To use Singularity and Docker containers, the respective programs have to be installed, which we detail in our software setup page.

Package managers or containers?

As we’ve seen, the Mamba package manager and the containerisation solutions such as Docker and Singularity are trying to achieve similar things: enabling the reproducible installation of software and its dependencies in an isolated environment. So, why use one or the other?

Mamba is more user-friendly, allowing you to easily install packages of your choice. However, Mamba often works less well for more complex environments and can become extremely inneficient for environments with too many packages and conflicting versions. The recommendation is to keep your Mamba environments relatively small and atomic (e.g. an environment for each software package or for small sets of related packages).

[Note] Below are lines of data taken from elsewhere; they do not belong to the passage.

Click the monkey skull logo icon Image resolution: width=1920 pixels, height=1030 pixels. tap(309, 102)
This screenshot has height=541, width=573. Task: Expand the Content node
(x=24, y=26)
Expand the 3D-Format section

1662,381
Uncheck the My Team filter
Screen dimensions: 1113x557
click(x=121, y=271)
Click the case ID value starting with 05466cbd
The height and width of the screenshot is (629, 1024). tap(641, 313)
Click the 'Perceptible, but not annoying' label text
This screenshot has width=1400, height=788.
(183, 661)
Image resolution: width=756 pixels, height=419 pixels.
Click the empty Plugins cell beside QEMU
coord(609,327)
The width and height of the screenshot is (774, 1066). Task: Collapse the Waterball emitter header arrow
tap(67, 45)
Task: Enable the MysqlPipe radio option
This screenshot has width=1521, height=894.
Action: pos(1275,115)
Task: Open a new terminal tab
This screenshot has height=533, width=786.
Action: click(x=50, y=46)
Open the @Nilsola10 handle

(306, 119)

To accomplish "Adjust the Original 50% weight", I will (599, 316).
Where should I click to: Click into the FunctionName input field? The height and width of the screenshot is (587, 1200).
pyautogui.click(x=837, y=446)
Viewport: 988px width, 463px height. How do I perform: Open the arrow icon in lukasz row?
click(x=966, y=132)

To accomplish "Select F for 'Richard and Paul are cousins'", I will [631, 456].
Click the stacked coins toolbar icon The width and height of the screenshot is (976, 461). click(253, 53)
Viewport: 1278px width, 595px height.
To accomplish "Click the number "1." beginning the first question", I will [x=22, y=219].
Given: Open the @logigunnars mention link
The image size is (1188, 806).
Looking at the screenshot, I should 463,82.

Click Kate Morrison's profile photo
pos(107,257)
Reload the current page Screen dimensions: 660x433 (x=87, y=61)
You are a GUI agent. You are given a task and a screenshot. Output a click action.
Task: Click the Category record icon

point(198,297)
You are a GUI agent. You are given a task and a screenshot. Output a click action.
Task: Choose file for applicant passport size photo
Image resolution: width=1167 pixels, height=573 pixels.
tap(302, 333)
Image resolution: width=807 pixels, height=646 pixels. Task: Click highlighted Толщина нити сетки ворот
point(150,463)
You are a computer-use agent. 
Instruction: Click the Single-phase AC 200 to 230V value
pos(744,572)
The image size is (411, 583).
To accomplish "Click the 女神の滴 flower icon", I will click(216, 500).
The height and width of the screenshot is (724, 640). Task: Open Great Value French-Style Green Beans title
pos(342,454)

Singularity and Docker, on the other hand, allow for more complex environments. However, to create your own container requires more advanced knowledge and a steep learning curve. Fortunately, there are many existing containers available for bioinformatics, which Nextflow uses in its pipelines.

15.4 Summary

Key Points

Linux is used in bioinformatics due to its open-source nature, powerful command-line interface, and compatibility with bioinformatics tools.
Package managers such as apt enable global software installations on Linux systems, simplifying the process of obtaining and managing software at the system level.
Local package managers such as mamba allow users to install and manage software within user-specific environments, avoiding conflicts with system-level packages.
Software containers, such as Docker and Singularity, encapsulate entire environments in a file and can be used to manage more complex software enviroments.
Bioinformatics workflow managers such as Nextflow can make use of software containers to run complex bioinformatic pipelines.